A favorite is the blind following the blind.
More precisely, the overfat following the overfat.
Robert
Atkins is dead. Rest his soul.
The Physicians Committee for Responsible Medicine apparently released a
copy of his medical records containing information about Atkins at the time of
his death. Personally, I am not so
sure that the unauthorized release of medical records to the public is
responsible medicine. Especially
when done by physicians or a committee of them.
Still,
the toothpaste is out of the tube. Atkins
apparently died obese. The handlers
of the late man’s business empire have disputed this.

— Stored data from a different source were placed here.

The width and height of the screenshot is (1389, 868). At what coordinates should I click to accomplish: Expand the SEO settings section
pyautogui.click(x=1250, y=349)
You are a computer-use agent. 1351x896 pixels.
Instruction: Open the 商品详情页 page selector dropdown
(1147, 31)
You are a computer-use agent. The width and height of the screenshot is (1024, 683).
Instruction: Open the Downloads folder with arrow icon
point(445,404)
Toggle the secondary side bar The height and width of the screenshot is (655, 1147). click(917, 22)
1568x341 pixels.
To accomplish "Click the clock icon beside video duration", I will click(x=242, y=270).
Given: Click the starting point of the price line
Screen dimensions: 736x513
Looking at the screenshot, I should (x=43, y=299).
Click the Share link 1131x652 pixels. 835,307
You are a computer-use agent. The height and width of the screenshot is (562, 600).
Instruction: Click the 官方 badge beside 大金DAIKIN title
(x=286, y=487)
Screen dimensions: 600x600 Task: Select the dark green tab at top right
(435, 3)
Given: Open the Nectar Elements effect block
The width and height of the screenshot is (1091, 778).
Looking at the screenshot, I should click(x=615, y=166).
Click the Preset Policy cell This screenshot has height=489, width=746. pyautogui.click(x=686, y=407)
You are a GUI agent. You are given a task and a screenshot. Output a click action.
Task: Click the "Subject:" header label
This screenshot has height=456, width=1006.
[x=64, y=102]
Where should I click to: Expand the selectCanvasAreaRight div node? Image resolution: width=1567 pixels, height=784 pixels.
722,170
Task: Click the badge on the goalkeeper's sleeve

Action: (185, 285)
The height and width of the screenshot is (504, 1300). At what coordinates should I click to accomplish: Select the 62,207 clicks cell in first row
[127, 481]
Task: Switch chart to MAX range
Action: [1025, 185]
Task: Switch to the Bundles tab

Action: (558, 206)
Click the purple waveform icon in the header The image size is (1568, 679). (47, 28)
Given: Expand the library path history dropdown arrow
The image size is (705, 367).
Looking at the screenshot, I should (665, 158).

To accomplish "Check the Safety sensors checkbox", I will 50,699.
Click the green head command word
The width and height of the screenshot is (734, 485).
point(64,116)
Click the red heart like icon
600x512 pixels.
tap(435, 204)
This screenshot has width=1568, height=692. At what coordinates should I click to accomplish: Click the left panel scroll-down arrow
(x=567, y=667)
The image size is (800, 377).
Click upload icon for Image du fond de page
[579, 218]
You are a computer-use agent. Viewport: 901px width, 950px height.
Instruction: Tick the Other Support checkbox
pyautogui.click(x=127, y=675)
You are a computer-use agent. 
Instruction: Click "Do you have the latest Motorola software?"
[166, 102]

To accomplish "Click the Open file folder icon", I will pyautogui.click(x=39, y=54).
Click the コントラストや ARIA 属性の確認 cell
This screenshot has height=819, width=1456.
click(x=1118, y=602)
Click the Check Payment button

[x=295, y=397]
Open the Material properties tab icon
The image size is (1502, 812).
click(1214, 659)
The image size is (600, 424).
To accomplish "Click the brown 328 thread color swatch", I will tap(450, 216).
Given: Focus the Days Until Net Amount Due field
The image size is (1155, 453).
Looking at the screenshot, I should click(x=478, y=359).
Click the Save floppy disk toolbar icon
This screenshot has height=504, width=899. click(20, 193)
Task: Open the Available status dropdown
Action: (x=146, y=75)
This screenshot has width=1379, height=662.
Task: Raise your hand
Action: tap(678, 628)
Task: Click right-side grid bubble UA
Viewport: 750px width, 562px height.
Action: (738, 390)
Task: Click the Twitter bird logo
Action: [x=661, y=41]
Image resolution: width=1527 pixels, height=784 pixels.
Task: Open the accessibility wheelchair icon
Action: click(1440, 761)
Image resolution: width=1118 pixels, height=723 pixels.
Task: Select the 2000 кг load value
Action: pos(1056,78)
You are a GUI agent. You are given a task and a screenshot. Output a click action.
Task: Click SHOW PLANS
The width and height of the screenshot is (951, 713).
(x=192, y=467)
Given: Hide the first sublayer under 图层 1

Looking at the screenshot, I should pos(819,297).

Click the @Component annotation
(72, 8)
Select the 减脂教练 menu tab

Instead they prefer to argue that he entered the hospital overweight and
died obese due to fluid administration while he was comatose.
Overweight
or obese. It would seem as if the
point is he was not at a proper weight. At
the very least, the diet guru’s diet failed him. Except
of course in the making money hand over fist department.
There it succeeded.
Another
overfat diet guru who is cleaning up is Phil McGraw.
Phil’s a big, fat guy. He
appears jolly, too. For the record,
I would also be jolly if I could make a fortune by selling the instructions to
my failures. It is arguably better
to be lucky than smart, good or excellent.
Phil
did not become a big, fat success on his own, however.
He had help from a big, fat, rich and powerful person who also gives
weight and fitness advice.
In
the diet guru game, it seems to be elephants all the way down.
Which is very appropriate since “guru” is a Hindu word and
“elephants all the way down” is from a Hindu myth of cosmology.
But
this rant is about floating and what floats.
Things
lighter than air float. Helium balloons, for example.
Things lighter than water float. Buoys,
for example.
Then
there are the qualitative things that float.
Things that are so good that they rise above the rest.
Cream, for example. Or the
superlative crème de la crème.
In
medicine, there is another thing that floats.
The technical term is steatorrhea. Steatorrhea
is excessive fat in the feces. Steatorrheic
stool floats. So now we need
another bumper sticker. Not only
does it happen, it also floats.
Steatorrhea
is another qualitative thing that makes it to the top.
Sometimes people reach a peak position without any bona fides. Somehow they got there and others, with qualifications, did
not. In these instances some look
at the situation and explain it away by saying, “Stool floats.”
In many domains, possibly even in the domain of the diet gurus, it may pay to ask yourself, “What is at the top?” or “What floats?” Because it is not always the cream that is floating on top.